### GIVEN INFORMATION
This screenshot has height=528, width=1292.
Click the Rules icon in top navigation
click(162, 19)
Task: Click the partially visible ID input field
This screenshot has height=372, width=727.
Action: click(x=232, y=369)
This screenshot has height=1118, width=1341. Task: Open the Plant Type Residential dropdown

==

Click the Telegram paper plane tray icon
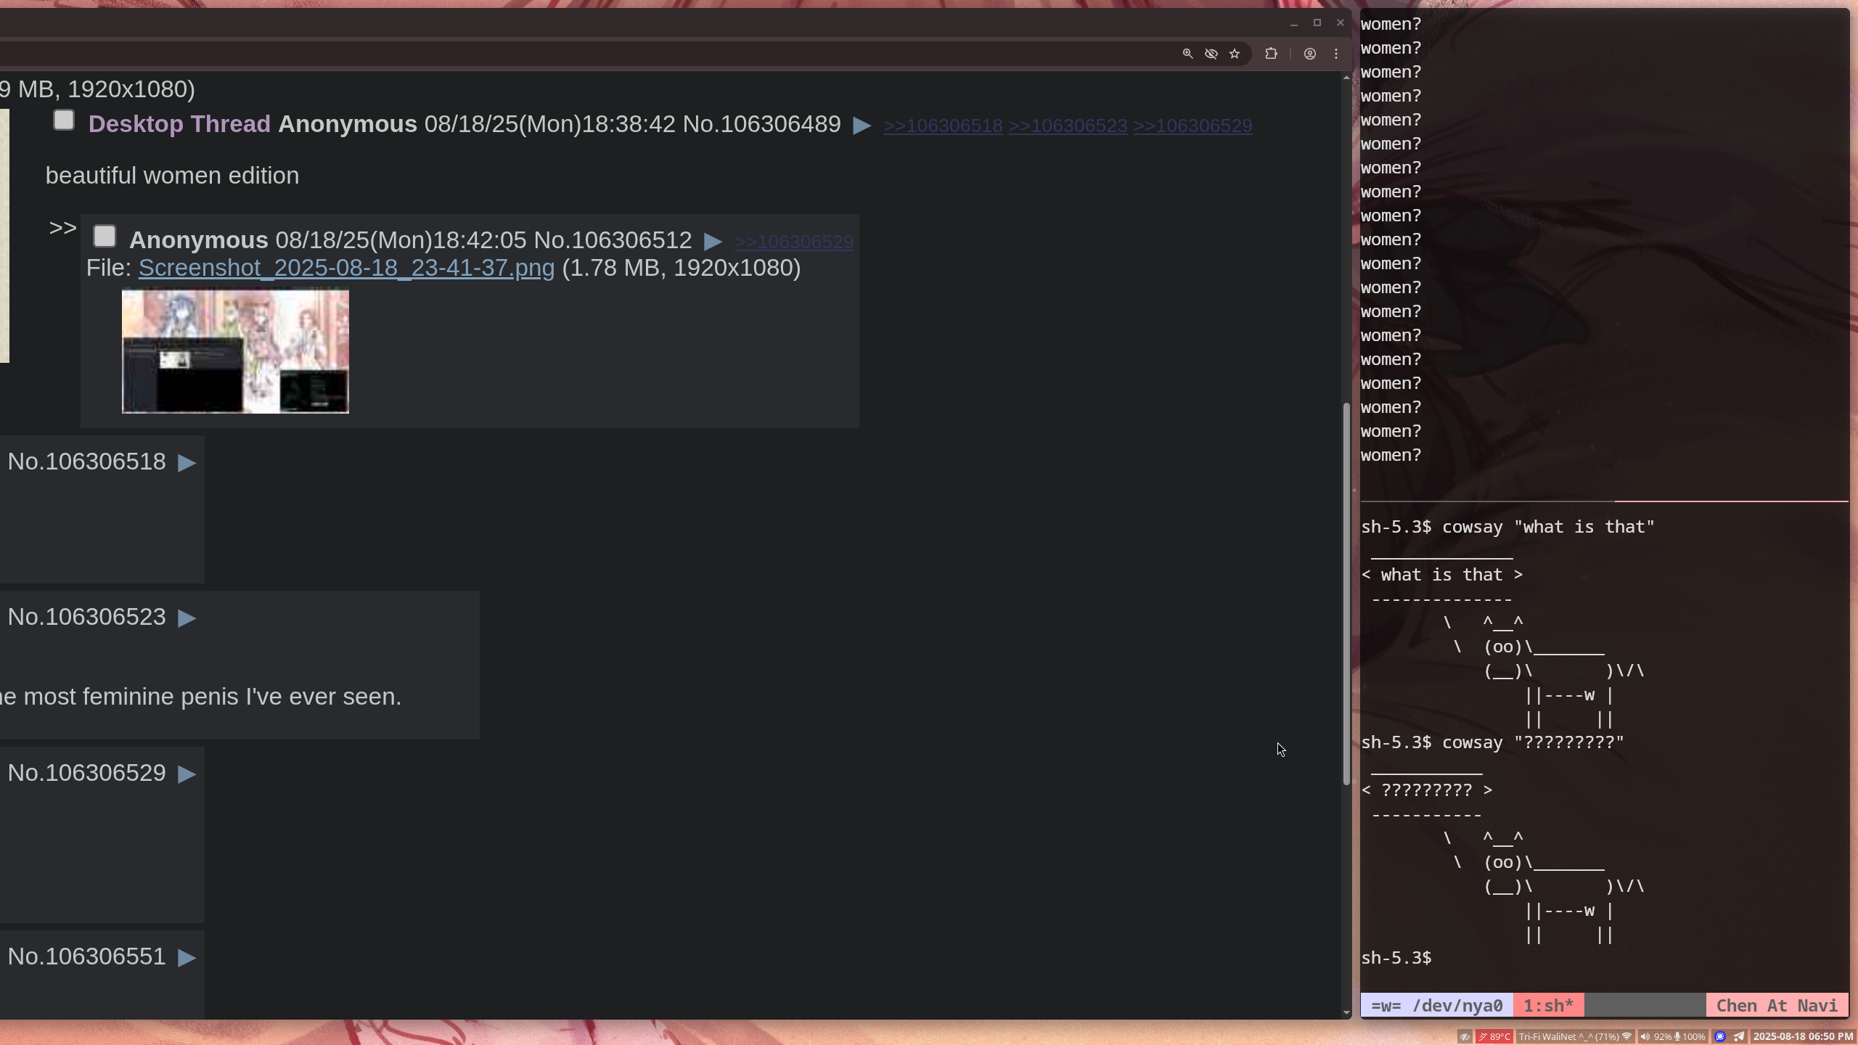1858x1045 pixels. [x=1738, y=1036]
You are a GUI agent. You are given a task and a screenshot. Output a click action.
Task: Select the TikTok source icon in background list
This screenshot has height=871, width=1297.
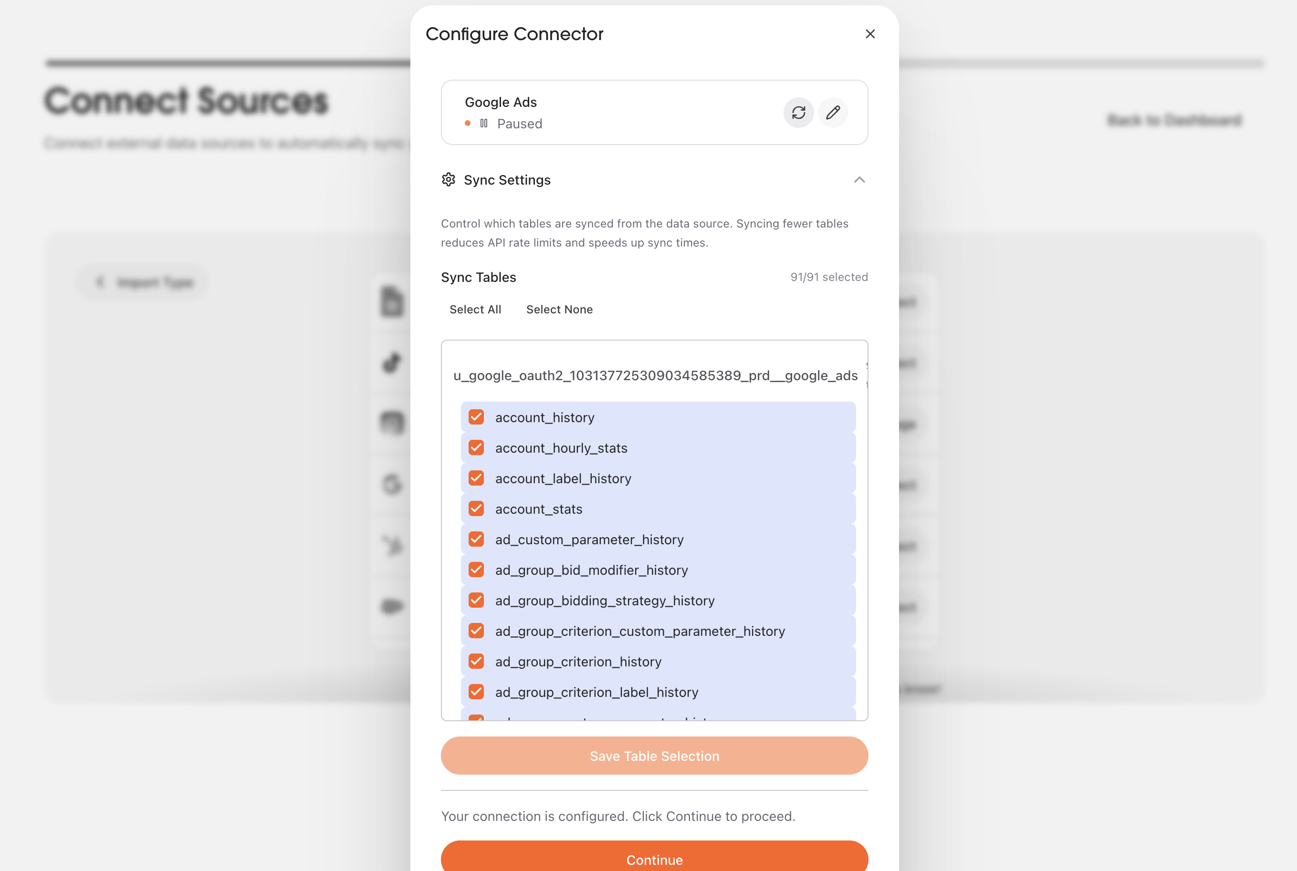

* * *

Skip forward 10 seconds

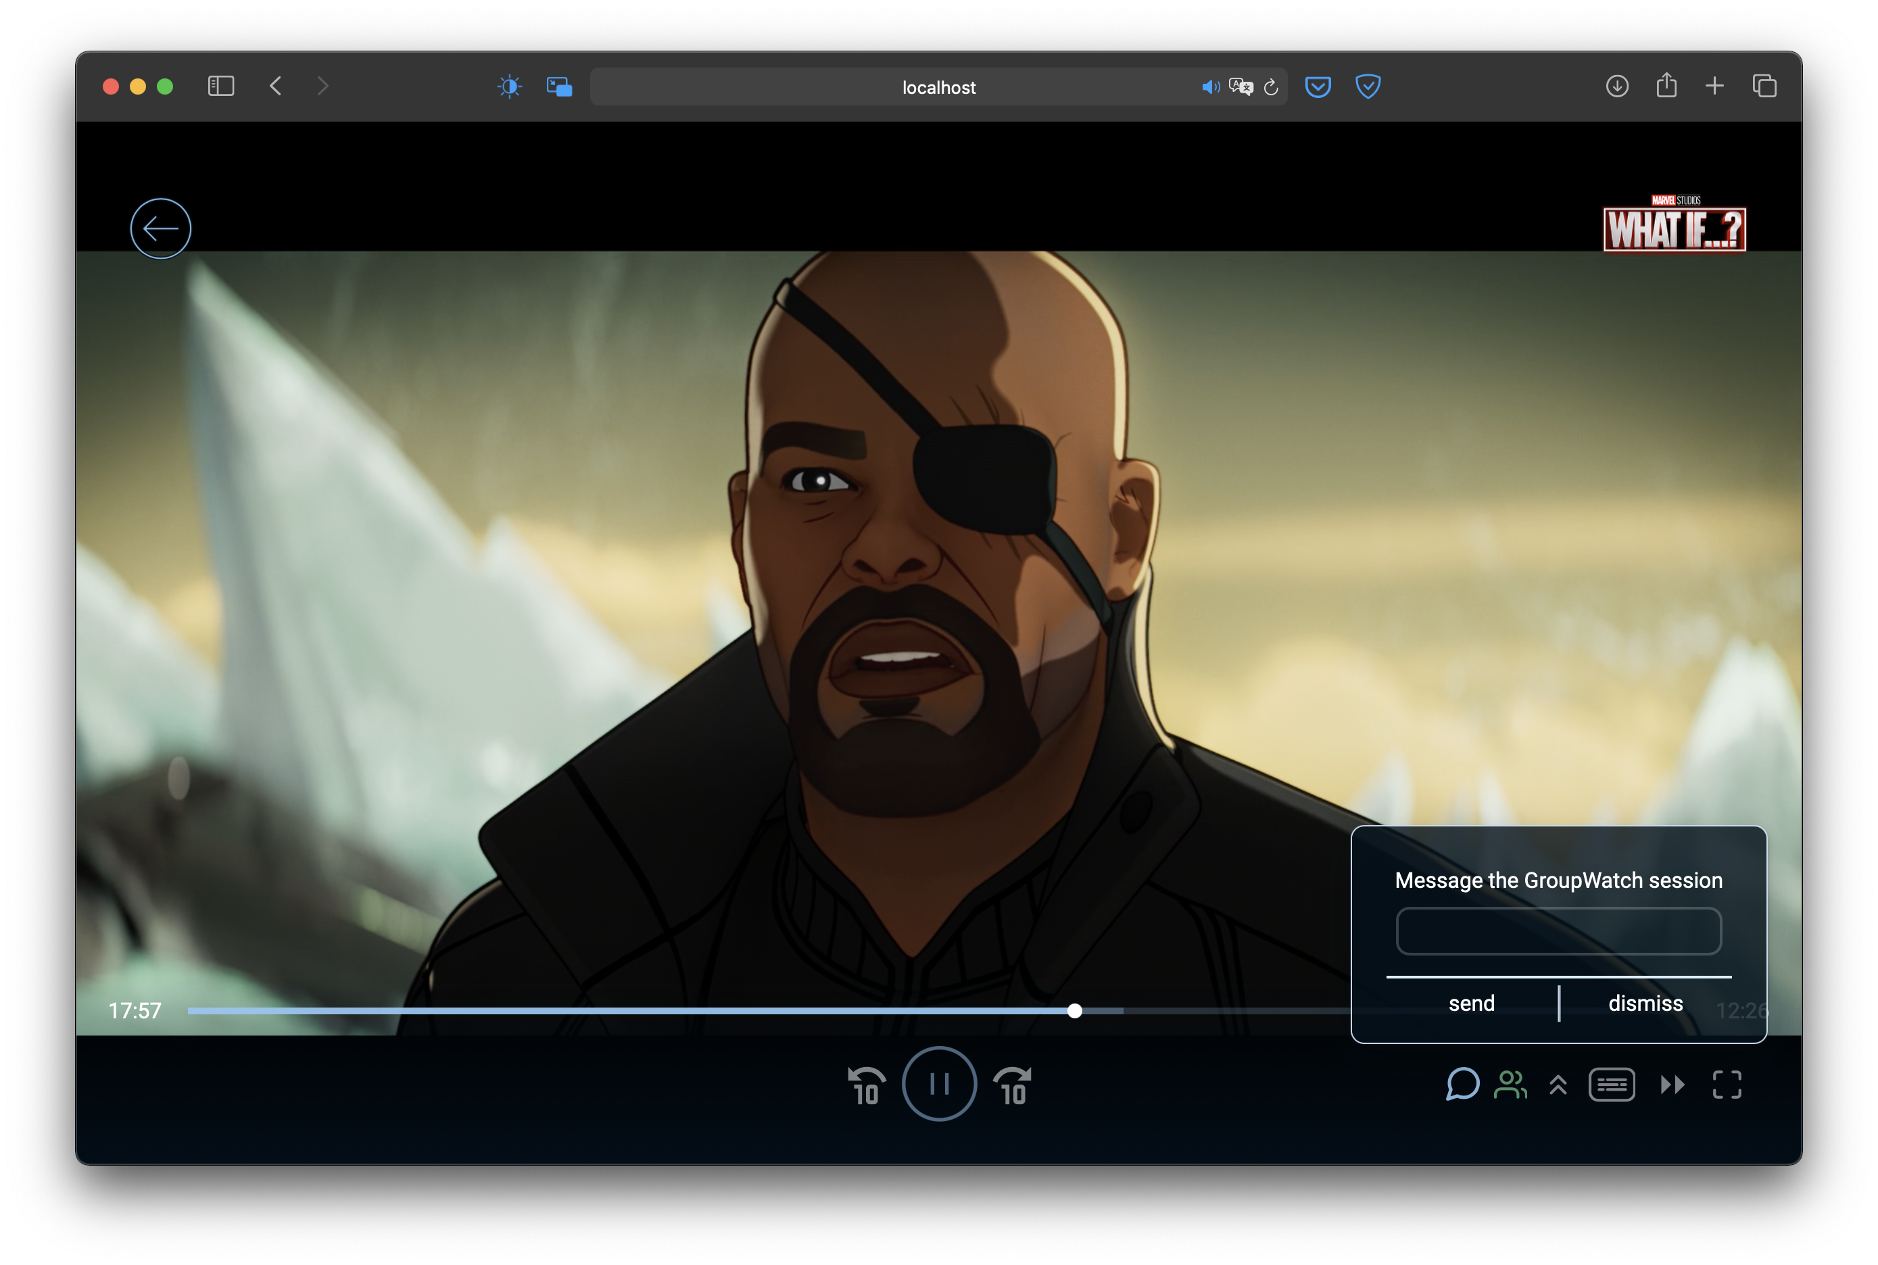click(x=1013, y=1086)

### TASK GOAL
Would you please write out, exactly and with no other lines, the stretch of the listing above from the line containing "Task: Select the" through the line containing "This screenshot has height=871, width=1297."?

### YOUR SOLUTION
Task: Select the TikTok source icon in background list
This screenshot has height=871, width=1297.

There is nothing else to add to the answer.